TASK GOAL: Search the material for the word "computer" and copy every line in which it occurs.

PROVIDED MATERIAL:
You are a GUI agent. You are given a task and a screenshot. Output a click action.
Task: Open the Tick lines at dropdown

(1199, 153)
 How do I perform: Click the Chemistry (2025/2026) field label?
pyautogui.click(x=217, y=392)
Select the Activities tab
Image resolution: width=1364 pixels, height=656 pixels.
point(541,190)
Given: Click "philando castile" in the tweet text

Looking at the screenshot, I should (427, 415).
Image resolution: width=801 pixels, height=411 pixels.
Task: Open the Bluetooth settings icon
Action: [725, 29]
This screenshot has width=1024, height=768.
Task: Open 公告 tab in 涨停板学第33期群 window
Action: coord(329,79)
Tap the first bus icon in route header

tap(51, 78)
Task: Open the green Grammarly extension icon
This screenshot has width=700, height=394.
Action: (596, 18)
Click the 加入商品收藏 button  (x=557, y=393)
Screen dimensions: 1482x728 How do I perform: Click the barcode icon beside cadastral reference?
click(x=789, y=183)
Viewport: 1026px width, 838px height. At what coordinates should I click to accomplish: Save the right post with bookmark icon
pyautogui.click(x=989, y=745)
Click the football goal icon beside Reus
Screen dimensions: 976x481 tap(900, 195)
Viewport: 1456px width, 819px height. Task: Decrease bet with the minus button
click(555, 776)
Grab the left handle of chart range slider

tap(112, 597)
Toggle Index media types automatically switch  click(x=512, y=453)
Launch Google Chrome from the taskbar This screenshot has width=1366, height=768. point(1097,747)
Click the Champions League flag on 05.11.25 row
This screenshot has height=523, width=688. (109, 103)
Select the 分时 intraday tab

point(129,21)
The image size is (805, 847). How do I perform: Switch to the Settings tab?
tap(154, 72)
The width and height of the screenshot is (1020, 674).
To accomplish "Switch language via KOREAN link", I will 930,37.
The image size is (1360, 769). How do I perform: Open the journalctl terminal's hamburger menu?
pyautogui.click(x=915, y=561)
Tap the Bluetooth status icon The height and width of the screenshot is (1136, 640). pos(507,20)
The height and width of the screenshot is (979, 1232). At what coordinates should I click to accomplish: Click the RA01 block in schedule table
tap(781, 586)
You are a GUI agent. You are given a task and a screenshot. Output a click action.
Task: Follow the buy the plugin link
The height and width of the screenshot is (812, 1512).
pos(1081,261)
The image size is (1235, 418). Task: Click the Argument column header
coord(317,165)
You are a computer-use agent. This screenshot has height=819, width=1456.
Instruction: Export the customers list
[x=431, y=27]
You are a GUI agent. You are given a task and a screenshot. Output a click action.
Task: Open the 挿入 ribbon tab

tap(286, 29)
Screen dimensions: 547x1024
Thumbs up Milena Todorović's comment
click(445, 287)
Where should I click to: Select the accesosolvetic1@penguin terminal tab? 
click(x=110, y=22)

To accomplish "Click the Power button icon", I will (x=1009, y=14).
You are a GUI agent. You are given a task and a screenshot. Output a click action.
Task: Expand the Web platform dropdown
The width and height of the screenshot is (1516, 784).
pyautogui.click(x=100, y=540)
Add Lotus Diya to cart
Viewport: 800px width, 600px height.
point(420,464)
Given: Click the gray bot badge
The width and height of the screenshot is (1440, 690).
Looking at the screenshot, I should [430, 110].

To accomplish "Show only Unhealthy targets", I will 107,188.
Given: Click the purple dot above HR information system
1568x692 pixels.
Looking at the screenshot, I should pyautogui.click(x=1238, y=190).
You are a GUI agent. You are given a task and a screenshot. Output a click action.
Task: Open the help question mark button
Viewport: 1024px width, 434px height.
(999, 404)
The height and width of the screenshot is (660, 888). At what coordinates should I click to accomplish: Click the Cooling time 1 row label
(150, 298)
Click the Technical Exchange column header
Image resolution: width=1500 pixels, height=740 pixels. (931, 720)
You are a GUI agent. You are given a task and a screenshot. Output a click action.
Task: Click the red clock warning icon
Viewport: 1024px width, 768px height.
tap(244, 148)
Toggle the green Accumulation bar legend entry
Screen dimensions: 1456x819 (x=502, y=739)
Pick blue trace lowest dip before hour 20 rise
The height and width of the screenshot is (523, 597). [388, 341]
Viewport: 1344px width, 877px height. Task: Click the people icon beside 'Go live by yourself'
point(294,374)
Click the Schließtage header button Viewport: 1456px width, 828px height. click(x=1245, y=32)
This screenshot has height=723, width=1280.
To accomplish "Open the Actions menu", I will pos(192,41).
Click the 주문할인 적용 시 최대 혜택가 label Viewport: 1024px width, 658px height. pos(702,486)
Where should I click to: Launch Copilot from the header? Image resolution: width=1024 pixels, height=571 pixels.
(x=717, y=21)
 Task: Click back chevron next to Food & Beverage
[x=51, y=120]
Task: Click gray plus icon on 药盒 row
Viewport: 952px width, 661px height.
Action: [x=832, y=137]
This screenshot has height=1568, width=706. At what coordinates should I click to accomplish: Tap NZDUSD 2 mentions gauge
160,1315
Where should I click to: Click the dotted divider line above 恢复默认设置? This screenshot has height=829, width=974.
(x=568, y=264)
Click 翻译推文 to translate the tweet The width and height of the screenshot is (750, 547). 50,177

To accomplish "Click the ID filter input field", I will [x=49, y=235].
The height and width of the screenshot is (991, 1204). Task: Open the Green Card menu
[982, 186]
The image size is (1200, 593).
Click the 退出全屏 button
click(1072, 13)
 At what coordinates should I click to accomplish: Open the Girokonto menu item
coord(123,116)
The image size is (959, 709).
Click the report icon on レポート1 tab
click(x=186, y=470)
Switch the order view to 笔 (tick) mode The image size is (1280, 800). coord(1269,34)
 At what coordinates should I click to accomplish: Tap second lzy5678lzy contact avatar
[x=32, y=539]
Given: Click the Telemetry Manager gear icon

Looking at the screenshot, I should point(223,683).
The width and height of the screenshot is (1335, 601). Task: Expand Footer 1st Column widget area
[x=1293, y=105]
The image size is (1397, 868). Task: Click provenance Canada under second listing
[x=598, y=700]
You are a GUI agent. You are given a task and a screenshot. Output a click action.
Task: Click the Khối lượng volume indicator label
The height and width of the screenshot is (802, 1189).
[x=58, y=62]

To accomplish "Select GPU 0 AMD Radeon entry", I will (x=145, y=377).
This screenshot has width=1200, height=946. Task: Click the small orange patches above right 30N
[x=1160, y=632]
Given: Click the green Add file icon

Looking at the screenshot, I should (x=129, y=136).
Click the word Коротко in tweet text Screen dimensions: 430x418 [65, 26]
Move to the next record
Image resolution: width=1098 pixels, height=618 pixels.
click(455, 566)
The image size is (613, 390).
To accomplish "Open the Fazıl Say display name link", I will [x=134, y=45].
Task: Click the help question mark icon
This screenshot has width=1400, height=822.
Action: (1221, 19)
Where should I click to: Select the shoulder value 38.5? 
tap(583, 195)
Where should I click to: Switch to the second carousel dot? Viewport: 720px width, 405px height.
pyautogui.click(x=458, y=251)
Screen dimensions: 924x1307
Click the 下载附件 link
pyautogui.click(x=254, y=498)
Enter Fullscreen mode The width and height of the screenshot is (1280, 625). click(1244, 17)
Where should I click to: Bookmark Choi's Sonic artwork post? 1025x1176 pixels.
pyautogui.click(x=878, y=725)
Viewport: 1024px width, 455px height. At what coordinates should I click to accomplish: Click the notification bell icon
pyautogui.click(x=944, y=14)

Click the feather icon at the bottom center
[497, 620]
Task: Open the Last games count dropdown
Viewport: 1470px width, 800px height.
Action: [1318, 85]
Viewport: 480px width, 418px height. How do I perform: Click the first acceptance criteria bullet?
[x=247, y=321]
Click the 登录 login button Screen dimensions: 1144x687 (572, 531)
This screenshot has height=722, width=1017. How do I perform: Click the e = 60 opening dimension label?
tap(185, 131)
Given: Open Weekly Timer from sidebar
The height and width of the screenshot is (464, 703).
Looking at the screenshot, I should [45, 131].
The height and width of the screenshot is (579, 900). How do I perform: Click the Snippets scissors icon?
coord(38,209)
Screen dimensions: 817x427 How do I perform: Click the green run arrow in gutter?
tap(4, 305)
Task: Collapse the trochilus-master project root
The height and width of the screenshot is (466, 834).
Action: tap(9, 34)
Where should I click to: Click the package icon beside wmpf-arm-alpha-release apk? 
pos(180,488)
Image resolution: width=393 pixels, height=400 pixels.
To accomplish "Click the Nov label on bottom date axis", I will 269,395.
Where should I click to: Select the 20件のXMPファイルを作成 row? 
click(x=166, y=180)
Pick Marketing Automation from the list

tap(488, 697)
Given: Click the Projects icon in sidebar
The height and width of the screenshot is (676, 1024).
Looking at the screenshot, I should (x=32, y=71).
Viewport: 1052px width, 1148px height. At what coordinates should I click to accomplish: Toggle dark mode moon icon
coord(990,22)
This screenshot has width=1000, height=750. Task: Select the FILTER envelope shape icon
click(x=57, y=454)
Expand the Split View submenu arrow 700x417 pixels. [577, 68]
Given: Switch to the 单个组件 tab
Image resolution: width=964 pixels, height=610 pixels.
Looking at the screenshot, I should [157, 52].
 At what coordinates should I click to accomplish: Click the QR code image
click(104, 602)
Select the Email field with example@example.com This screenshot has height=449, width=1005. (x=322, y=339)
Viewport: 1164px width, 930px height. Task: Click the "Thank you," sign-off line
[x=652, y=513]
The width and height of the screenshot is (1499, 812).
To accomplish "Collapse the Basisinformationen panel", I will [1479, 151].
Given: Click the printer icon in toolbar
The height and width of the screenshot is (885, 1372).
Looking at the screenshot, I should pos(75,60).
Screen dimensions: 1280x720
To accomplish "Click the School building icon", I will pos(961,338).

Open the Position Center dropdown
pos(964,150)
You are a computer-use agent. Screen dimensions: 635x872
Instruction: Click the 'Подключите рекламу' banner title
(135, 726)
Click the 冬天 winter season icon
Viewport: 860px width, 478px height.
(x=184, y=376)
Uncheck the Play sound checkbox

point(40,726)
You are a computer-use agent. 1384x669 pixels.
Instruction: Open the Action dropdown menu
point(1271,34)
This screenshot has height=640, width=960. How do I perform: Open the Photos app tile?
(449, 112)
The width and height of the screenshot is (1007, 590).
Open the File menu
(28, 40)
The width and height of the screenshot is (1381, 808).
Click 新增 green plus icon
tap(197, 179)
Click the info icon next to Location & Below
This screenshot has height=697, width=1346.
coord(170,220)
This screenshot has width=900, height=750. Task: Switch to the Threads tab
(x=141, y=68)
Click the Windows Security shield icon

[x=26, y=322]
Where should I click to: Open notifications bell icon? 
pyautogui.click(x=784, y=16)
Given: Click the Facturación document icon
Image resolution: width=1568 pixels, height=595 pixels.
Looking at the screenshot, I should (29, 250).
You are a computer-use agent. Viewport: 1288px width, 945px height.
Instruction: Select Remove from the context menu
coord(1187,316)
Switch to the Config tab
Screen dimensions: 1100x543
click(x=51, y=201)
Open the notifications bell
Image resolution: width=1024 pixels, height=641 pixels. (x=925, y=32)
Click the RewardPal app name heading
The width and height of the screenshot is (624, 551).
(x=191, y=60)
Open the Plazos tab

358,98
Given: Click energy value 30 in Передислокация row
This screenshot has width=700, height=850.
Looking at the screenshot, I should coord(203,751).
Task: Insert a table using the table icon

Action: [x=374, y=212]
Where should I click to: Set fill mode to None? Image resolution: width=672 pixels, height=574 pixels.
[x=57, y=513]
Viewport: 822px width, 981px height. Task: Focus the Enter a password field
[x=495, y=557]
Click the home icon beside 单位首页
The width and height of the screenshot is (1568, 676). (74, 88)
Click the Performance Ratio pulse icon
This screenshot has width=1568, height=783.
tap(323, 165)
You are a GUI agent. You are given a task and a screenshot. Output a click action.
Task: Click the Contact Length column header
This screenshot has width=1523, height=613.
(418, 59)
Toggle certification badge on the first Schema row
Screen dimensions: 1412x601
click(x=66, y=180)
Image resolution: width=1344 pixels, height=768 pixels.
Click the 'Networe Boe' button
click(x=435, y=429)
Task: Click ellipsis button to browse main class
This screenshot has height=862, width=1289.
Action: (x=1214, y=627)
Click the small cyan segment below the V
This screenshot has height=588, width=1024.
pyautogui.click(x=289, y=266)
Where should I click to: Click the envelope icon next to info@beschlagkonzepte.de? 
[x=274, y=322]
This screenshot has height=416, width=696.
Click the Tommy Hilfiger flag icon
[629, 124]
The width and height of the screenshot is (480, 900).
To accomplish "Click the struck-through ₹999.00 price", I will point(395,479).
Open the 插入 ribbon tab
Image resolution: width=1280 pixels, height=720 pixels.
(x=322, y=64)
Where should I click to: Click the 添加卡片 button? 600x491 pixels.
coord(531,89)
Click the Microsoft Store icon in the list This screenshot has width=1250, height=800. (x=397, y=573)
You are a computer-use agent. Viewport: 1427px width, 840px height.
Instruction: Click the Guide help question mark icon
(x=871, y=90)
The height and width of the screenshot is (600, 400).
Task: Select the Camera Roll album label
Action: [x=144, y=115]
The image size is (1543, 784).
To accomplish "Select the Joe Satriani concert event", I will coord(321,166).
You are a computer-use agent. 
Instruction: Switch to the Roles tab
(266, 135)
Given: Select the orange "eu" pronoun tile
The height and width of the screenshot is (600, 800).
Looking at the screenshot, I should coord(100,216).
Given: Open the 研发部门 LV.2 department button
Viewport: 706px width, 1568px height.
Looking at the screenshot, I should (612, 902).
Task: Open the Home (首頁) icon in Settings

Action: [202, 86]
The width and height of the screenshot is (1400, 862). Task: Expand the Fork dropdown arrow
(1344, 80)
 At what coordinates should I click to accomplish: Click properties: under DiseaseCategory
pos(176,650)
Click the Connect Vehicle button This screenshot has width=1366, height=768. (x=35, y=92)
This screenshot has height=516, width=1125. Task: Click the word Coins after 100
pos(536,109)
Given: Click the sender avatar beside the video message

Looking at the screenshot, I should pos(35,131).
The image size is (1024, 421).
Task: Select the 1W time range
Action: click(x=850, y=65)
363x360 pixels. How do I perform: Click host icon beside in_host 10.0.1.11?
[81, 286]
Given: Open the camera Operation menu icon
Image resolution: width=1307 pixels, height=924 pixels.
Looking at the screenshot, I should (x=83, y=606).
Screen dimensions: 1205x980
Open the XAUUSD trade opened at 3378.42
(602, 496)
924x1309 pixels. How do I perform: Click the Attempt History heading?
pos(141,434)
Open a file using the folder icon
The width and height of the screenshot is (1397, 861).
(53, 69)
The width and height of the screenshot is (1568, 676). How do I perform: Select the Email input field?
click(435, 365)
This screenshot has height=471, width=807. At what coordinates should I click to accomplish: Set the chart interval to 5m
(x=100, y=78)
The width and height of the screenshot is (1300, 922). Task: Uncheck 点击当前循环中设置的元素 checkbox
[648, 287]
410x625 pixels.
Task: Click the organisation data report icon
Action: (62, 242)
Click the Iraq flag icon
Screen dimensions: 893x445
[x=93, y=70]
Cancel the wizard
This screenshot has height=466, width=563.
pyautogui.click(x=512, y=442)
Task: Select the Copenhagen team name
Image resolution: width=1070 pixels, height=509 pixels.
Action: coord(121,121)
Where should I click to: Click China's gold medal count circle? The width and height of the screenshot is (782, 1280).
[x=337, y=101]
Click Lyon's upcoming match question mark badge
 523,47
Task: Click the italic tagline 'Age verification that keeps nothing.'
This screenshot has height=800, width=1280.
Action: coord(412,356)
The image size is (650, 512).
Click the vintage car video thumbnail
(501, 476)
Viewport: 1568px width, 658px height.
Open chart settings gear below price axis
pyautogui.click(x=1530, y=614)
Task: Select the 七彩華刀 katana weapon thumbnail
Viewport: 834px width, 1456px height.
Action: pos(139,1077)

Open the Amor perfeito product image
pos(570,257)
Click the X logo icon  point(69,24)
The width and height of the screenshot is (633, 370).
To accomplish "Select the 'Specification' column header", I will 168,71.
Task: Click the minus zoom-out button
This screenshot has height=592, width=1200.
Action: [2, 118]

ANSWER TO THIS TASK:
You are a computer-use agent. This screenshot has height=819, width=1456.
You are a computer-use agent. Screen dimensions: 635x872
You are a computer-use agent. 1384x669 pixels.
You are a computer-use agent. Viewport: 1288px width, 945px height.
You are a computer-use agent. Viewport: 1427px width, 840px height.
You are a computer-use agent. 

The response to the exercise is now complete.